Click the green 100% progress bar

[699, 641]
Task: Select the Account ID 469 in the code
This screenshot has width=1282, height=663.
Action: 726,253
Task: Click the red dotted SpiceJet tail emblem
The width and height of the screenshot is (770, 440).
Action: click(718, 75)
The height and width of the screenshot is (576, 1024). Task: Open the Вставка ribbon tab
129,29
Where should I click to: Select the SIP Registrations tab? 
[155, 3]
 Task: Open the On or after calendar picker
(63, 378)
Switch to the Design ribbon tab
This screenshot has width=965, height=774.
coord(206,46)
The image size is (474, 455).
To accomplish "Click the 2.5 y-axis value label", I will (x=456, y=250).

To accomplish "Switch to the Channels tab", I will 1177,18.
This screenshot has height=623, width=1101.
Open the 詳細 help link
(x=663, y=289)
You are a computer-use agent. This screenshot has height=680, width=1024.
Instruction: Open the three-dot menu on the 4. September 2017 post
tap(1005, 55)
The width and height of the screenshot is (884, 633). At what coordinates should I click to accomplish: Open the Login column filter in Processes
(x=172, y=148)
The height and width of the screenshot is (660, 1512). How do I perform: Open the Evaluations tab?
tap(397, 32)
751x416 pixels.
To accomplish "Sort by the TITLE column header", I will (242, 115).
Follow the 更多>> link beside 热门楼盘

### Required work
Please output the entire listing exactly as it stands.

### Task result
Click the green 100% progress bar

[699, 641]
Task: Select the Account ID 469 in the code
This screenshot has width=1282, height=663.
Action: 726,253
Task: Click the red dotted SpiceJet tail emblem
The width and height of the screenshot is (770, 440).
Action: click(718, 75)
The height and width of the screenshot is (576, 1024). Task: Open the Вставка ribbon tab
129,29
Where should I click to: Select the SIP Registrations tab? 
[155, 3]
 Task: Open the On or after calendar picker
(63, 378)
Switch to the Design ribbon tab
This screenshot has width=965, height=774.
coord(206,46)
The image size is (474, 455).
To accomplish "Click the 2.5 y-axis value label", I will (x=456, y=250).

To accomplish "Switch to the Channels tab", I will 1177,18.
This screenshot has height=623, width=1101.
Open the 詳細 help link
(x=663, y=289)
You are a computer-use agent. This screenshot has height=680, width=1024.
Instruction: Open the three-dot menu on the 4. September 2017 post
tap(1005, 55)
The width and height of the screenshot is (884, 633). At what coordinates should I click to accomplish: Open the Login column filter in Processes
(x=172, y=148)
The height and width of the screenshot is (660, 1512). How do I perform: Open the Evaluations tab?
tap(397, 32)
751x416 pixels.
To accomplish "Sort by the TITLE column header", I will (242, 115).
Follow the 更多>> link beside 热门楼盘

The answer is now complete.